James Parker puts Flannery O’Connor’s youthful prayer journals in context, describing her time at the Iowa Writer’s Workshop as where “spiky, brainy Mary Flannery O’Connor from Milledgeville, Georgia, became Flannery O’Connor, writer”:
Arriving in 1945 as a postgraduate student at the University of Iowa, she promptly homed in on the creative-writing classes run by the poet Paul Engle. Women were a minority at the time: by 1946, more than half of Engle’s pupils were returning servicemen, many of them writing stories about their experiences during the war. On the surface, as O’Connor’s biographer, Brad Gooch, tells it in Flannery, she was a quiet but significant classroom presence: “She scared the boys to death with her irony,” remembered one visiting lecturer, Andrew Lytle. Beneath the surface, as recorded on the 47 and a half handwritten pages to which we now have access (A Prayer Journal includes a facsimile), she was refining her vocation with the muscularity and spiritual ferocity of a young saint-in-waiting. The first page or pages of the notebook have been lost, and it begins—how poetic is this?—mid-sentence, with “effort at artistry.”

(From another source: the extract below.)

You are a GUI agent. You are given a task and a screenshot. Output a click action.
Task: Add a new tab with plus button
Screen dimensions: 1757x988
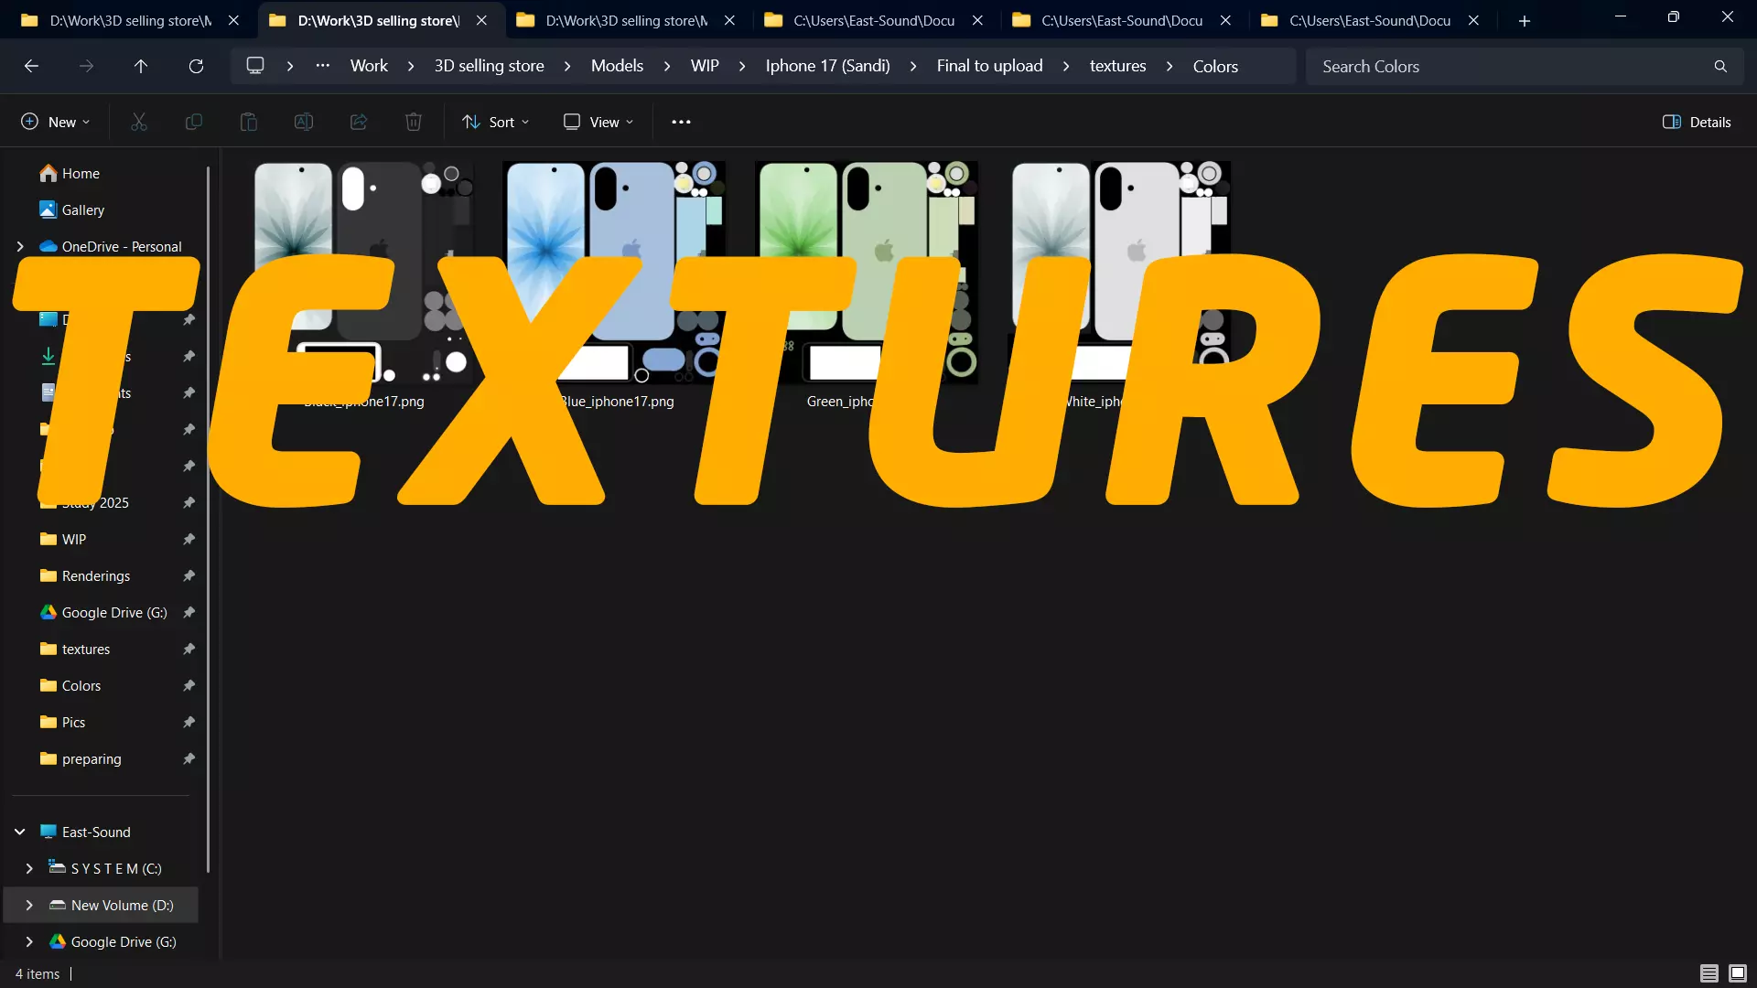[1524, 20]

“Smash the ego,” wrote Peter Schjeldahl in a 1979 poem called “I Missed Punk,” “which always reconstitutes / (and if it doesn’t, well, / your worries are over).” For O’Connor, the space left by the destroyed ego—we can imagine it as a kind of humming vacancy, drifting with pieces of burned paper—was holy because it belonged to God. And she wanted it. Or, more precisely, and more poignantly, she wanted to want it. “Dear Lord, please make me want You. It would be the greatest bliss … to have the want driving in me, to have it like a cancer in me. It would kill me like a cancer and that would be the Fulfilment.” Electric with literary ambition, she prays to be erased. A paradox? Hardly. “Don’t let me ever think, dear God,” she pleads, “that I was anything but the instrument for Your story.”

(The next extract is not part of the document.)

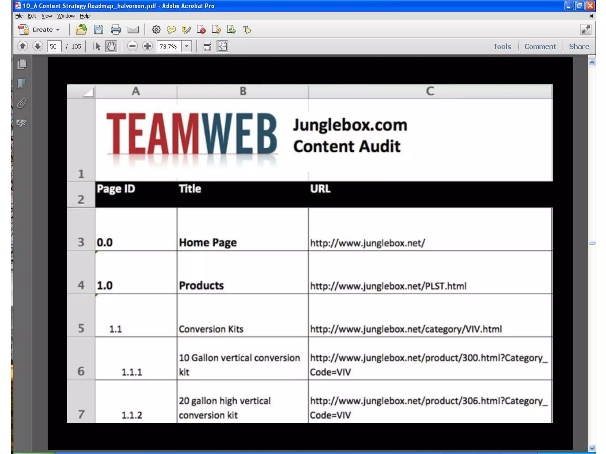This screenshot has height=454, width=606.
Task: Open the Tools pane
Action: [502, 46]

About that irony – and how it connected to the deepest themes in her writing:
O’Connor’s was not the shifty, reactive, and merely local variety that passes for irony today: sitcom irony, skinny-jeans irony. It was vertical and biblical: the irony by which the mighty are lowered, the humble exalted, and the savior dies on a cross. And she would shortly be required to submit to it herself, in full. Within three years of leaving Iowa, where she had prayed for desire of the Lord to claim her like a disease, she was diagnosed with lupus. Stricken, she returned to her mother’s farm in Milledgeville, her base of production for the novels Wise Blood and The Violent Bear It Away, and the short-story collections A Good Man Is Hard to Find and Everything That Rises Must Converge, the latter published posthumously. Health and sex and adventure had been taken from her, and in their place was a vision, her world, blast-lit and still reeling under the first shock of creation. “The air was so quiet,” she wrote in “The River,” “he could hear the broken pieces of the sun knocking in the water.” It was a gift. And we are left with a question: Without this terrible narrowing-down, would she have achieved the greatness she prayed for?